Monday, July 26, 2010

CHANGIN' 1960

This is my 3rd enrty into the category entitled "New and Improved (Not)". This category exists mainly because people ignore the old adage 'if it's not broke, don't fix it'. People are so obsessed with change that it's mainly done now just for the sake of change instead of really trying to improve on something. For example, I had an old, old, really old cell phone that works better than the one I have now. Granted, the one I have now is pretty antiquated, but still. It just seems that in the rush to be the first to have the newest thing out that people get away from the things that worked really well to make people get it in the first place. Yeah, your phone may take a better, clearer picture now, but there's some other feature or features, that you really liked and used a lot, that have to be left off.

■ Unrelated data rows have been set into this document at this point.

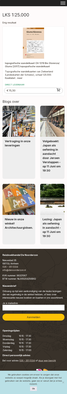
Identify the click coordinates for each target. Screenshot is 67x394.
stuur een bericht (47, 360)
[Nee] (63, 382)
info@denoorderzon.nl (14, 270)
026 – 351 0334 (10, 266)
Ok (33, 388)
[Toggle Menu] (62, 3)
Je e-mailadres (10, 303)
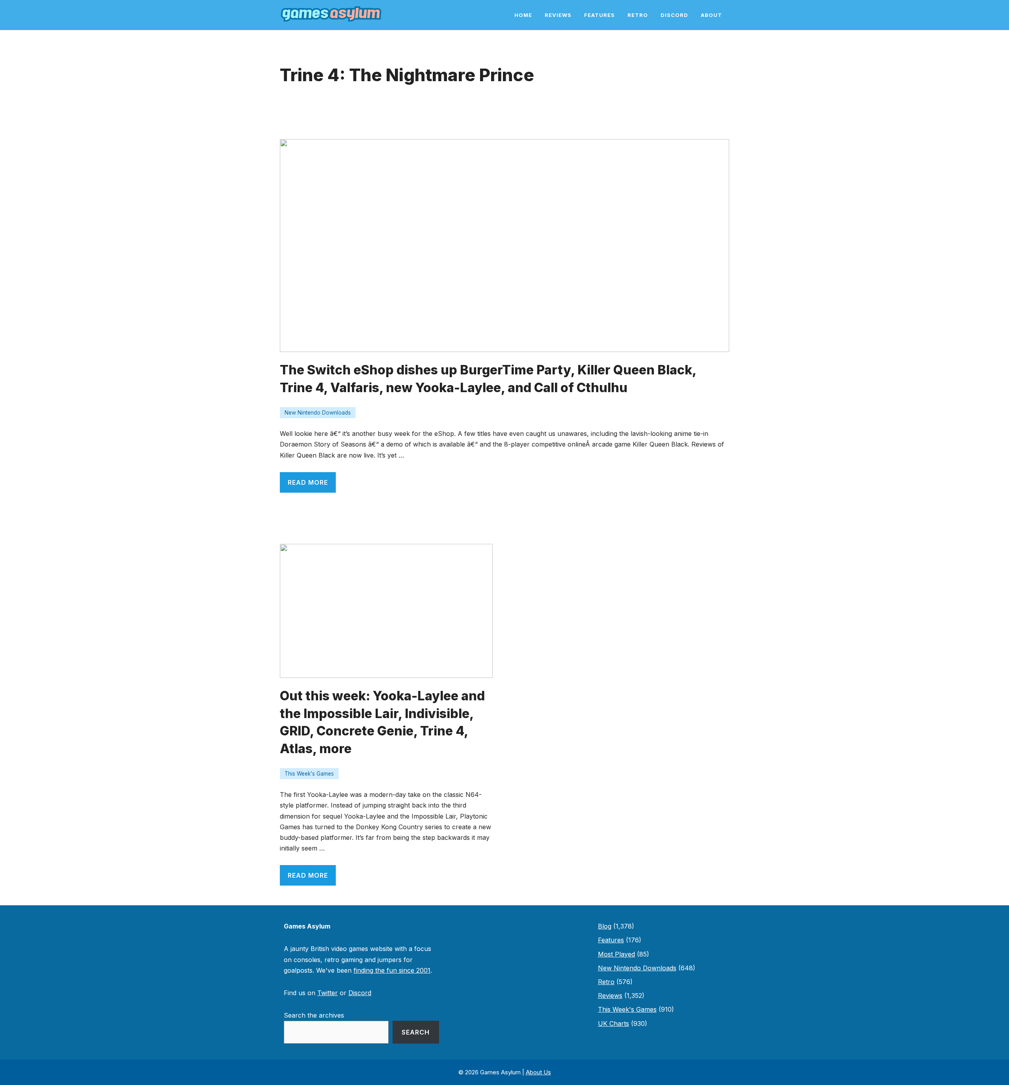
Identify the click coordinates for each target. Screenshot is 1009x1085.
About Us (538, 1072)
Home (523, 15)
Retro (637, 15)
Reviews (558, 15)
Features (599, 15)
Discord (674, 15)
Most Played (616, 954)
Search (416, 1032)
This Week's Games (309, 773)
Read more (308, 482)
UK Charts (613, 1023)
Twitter (327, 993)
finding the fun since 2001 (392, 970)
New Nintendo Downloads (318, 412)
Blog (604, 926)
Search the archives (314, 1015)
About (711, 15)
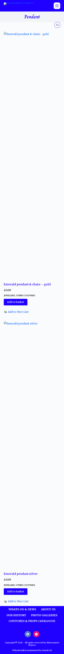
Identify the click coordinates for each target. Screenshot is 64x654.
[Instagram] (36, 634)
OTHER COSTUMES (25, 295)
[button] (16, 312)
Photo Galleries (44, 615)
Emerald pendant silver (21, 574)
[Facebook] (28, 634)
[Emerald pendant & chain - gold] (32, 155)
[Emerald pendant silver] (32, 444)
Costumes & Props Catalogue (32, 621)
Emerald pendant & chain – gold (27, 284)
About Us (48, 609)
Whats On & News (22, 609)
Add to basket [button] (15, 302)
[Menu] (57, 5)
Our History (16, 615)
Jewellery (9, 295)
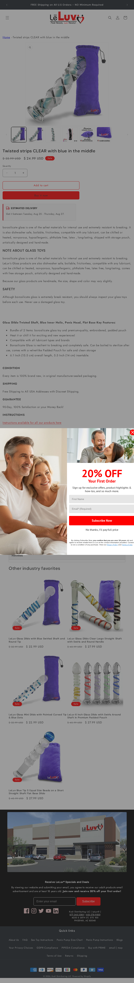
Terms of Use (127, 545)
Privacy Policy (112, 545)
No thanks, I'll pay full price (102, 529)
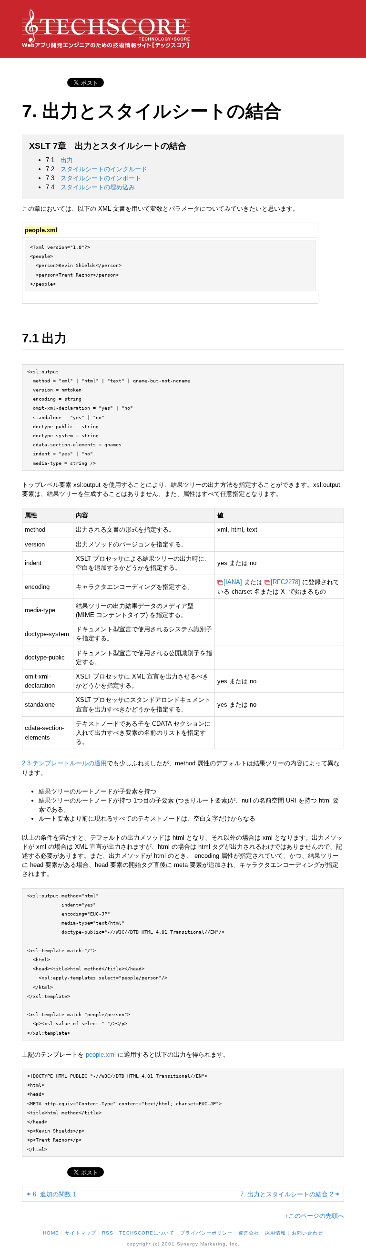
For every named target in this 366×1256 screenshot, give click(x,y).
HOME (51, 1232)
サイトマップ (80, 1232)
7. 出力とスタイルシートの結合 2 (286, 1194)
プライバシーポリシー (206, 1232)
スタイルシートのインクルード (104, 169)
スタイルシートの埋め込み (98, 187)
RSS (107, 1232)
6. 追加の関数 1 (54, 1194)
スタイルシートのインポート (101, 178)
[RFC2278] (285, 582)
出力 (67, 160)
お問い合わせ (307, 1232)
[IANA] (233, 582)
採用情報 (275, 1232)
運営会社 (248, 1232)
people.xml (101, 1054)
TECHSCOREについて (146, 1232)
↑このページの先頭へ (314, 1215)
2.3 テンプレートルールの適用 (64, 763)
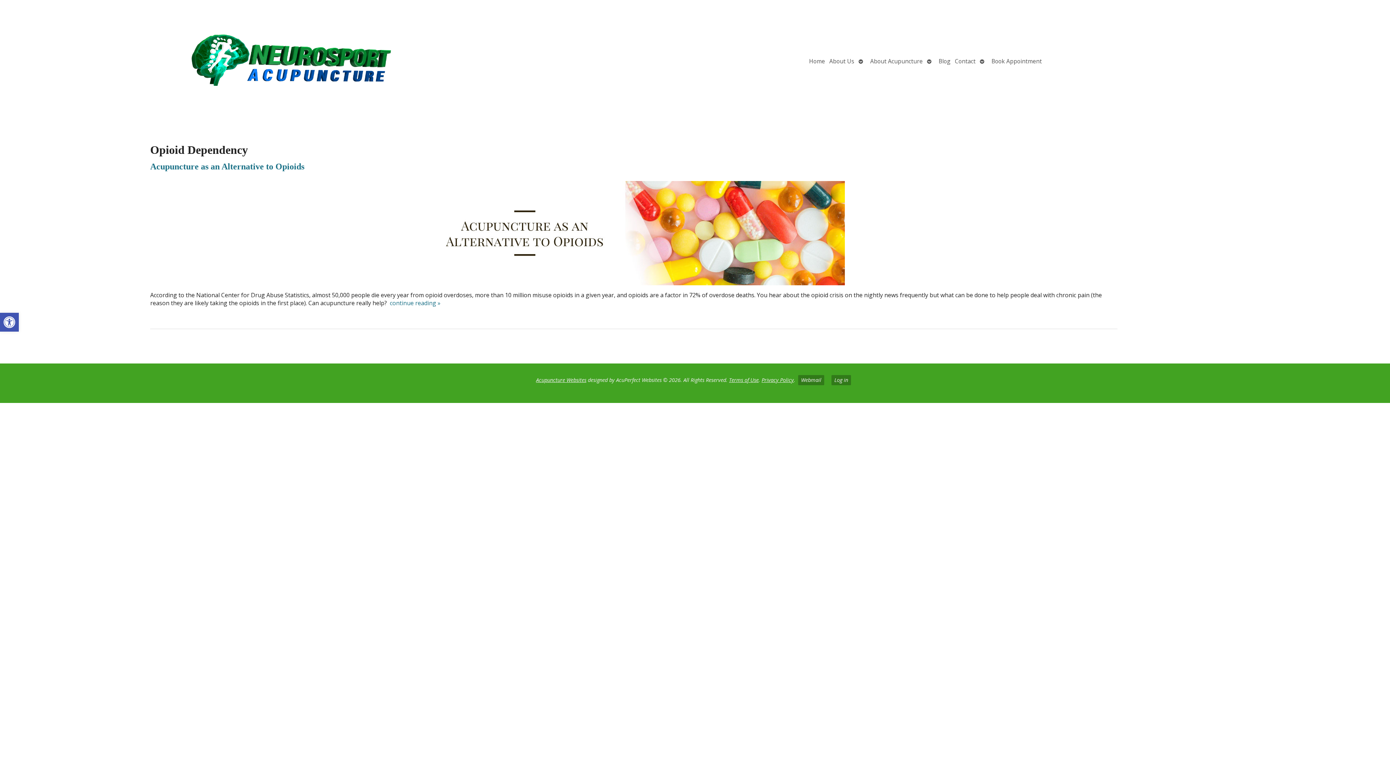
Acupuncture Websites (561, 380)
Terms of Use (744, 380)
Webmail (811, 380)
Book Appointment (1016, 61)
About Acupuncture (896, 61)
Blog (945, 61)
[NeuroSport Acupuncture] (230, 61)
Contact (965, 61)
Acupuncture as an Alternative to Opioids (227, 166)
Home (817, 61)
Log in (841, 380)
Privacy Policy (778, 380)
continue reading (415, 303)
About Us (841, 61)
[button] (9, 322)
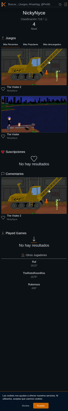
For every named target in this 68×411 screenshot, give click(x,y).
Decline (25, 405)
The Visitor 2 (14, 87)
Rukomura (34, 286)
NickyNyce (12, 90)
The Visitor (13, 134)
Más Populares (30, 44)
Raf (34, 263)
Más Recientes (10, 44)
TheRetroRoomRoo (34, 275)
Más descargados (52, 44)
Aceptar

Easy to see how that is with technology, but what about something like redoing a road?

One of the busiest and better known roads in the greater Houston area is Farm-to-Market road 1960. Better known as FM 1960 or simply 1960. Actually, since 1995 a portion of this road between Interstate 45 and U.S. 290 actually carries the designation of Urban Road 1960. But this is only recognized by the Texas Department of Transportation (TxDOT) as all of the signage along this road still carries the FM designation and I've never heard anyone refer to it as UR 1960. Sounds like a text message. UR 1960 CU L8R BFF

The busiest part of this road, though the folks in Atascocita may have something to say about it, is the aforementioned stretch between I-45 and 290. And even more so between I-45 and state highway 249. This is the section that has undergone some changes recently. Since the last major construction on this road, whenever that was, 1960 was made into a 7 lane road (3 lanes in each direction with a center left turn lane). What has been done recently is that the center left turn lane down this entire stretch of road has been replaced with a median. You can still turn left but only at designated areas.

I don't know what the thinking was behind this. Maybe there were too many accidents happening with people being able to cross the street anywhere. I don't know. What I do know is that when traffic is backed up and people need to turn left, they can get into this lane at any point and be out of the way of the flow of traffic on the main lanes. Guess what? Not any more. Now you have to go to where the median gives way to a left turn lane. And these lanes are nowhere near long enough to get all of the left turning traffic out of the main lanes. So now the left, inside lane of traffic is at a standstill with people waiting to get into the left turn lane and the backups and traffic has just been made worse.

When traffic isn't as bad it still has been made worse. Used to, you'd get into the left turn lane at any point to turn left into a business. You now have to find a designated left turn lane, which means you usually have to pass the business you're trying to get to because the median doesn't allow you to cross where you want, then basically make an illegal u-turn to come back to where you wanted to go. Plus these designated left turn lanes are usually at a stop light. So when there's absolutely no traffic coming, you have to sit there and sit there and wait for the light to turn green when you used to be able to zip on across when the coast was clear. Geez! Can they at least make the lights turn green where you yield on green so you can go when there's no one coming? No, you wait and wait and wait until it turns green, then you can go.

This whole idea, whoever came up with it, came straight from someone's head being planted firmly up their derriere. No doubt about it. And this is not the only change in store for this famous road. There are plans to change the name of it. No, they're not still going with the UR crap, in which tremendous public outcry back then is probably the reason they never went with UR. Now they're actually planning on changing the name of FM 1960 to Cypress Creek Parkway. Good luck with that.